------ LISTED RECORDS ------

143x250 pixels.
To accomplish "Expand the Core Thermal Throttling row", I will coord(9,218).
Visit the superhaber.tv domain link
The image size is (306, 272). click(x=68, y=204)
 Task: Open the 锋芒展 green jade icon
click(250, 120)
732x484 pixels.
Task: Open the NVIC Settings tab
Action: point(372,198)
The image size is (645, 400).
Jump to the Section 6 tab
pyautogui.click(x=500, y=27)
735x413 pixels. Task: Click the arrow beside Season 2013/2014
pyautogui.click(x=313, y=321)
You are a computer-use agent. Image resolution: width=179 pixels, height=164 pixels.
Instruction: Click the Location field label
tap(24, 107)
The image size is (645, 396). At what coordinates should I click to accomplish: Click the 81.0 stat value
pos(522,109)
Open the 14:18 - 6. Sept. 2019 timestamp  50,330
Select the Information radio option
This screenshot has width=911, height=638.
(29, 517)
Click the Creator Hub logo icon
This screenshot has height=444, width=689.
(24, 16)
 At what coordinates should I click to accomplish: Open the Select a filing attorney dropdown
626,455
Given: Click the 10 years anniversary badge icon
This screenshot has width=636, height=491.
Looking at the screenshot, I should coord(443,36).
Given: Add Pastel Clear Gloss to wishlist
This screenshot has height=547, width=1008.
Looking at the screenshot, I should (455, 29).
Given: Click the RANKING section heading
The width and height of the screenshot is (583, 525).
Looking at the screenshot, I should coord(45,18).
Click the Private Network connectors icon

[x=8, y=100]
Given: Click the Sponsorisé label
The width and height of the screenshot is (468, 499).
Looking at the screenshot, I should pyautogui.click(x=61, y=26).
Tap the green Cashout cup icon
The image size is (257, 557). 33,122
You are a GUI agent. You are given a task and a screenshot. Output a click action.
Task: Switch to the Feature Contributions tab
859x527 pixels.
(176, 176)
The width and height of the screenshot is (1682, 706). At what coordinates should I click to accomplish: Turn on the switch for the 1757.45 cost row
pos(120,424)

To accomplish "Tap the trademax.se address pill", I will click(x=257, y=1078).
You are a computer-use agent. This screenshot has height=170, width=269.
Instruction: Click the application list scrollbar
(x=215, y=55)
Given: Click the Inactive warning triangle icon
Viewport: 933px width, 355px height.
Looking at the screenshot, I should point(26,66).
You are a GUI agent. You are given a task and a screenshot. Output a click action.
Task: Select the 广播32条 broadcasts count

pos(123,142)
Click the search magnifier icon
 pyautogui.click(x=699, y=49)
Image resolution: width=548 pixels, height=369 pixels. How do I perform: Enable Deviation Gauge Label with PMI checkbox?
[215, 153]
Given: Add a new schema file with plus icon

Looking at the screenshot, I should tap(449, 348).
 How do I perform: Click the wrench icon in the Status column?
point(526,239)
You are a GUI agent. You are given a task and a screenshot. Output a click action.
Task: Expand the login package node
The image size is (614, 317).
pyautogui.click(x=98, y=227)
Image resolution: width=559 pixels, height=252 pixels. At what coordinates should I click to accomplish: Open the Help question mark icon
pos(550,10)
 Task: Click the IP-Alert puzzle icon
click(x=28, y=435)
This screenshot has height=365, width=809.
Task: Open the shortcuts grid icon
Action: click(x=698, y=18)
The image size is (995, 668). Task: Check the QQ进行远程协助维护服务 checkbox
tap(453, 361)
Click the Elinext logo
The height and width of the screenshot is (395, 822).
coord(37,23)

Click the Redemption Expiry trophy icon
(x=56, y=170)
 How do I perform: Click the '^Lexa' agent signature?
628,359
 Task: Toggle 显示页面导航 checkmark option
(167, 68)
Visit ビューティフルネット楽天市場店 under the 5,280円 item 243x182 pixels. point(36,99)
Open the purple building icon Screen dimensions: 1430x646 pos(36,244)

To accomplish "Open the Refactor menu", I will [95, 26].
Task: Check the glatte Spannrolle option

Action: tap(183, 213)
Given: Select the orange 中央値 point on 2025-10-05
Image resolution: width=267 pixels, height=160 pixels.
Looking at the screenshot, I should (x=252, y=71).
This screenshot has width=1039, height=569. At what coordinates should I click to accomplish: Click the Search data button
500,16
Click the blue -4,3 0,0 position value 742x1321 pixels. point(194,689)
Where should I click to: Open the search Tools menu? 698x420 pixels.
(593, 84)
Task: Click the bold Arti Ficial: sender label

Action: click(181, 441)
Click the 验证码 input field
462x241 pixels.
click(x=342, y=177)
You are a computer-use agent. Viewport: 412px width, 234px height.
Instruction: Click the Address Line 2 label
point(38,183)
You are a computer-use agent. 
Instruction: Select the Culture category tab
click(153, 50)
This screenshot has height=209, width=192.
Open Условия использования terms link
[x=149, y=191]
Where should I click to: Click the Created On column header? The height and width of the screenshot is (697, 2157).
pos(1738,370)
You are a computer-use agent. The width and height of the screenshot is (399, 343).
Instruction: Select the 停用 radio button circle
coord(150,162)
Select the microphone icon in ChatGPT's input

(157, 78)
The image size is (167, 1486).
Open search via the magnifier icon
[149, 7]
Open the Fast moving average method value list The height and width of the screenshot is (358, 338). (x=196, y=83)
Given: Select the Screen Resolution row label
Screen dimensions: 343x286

------

In the listing above, find the line with "filing attorney dropdown" and the line with "Given: Click the Sponsorisé label"; output exactly those lines and all lines between them.

▶ _WRITTEN ANSWER_:
 At what coordinates should I click to accomplish: Open the Select a filing attorney dropdown
626,455
Given: Click the 10 years anniversary badge icon
This screenshot has width=636, height=491.
Looking at the screenshot, I should coord(443,36).
Given: Add Pastel Clear Gloss to wishlist
This screenshot has height=547, width=1008.
Looking at the screenshot, I should (455, 29).
Given: Click the RANKING section heading
The width and height of the screenshot is (583, 525).
Looking at the screenshot, I should coord(45,18).
Click the Private Network connectors icon

[x=8, y=100]
Given: Click the Sponsorisé label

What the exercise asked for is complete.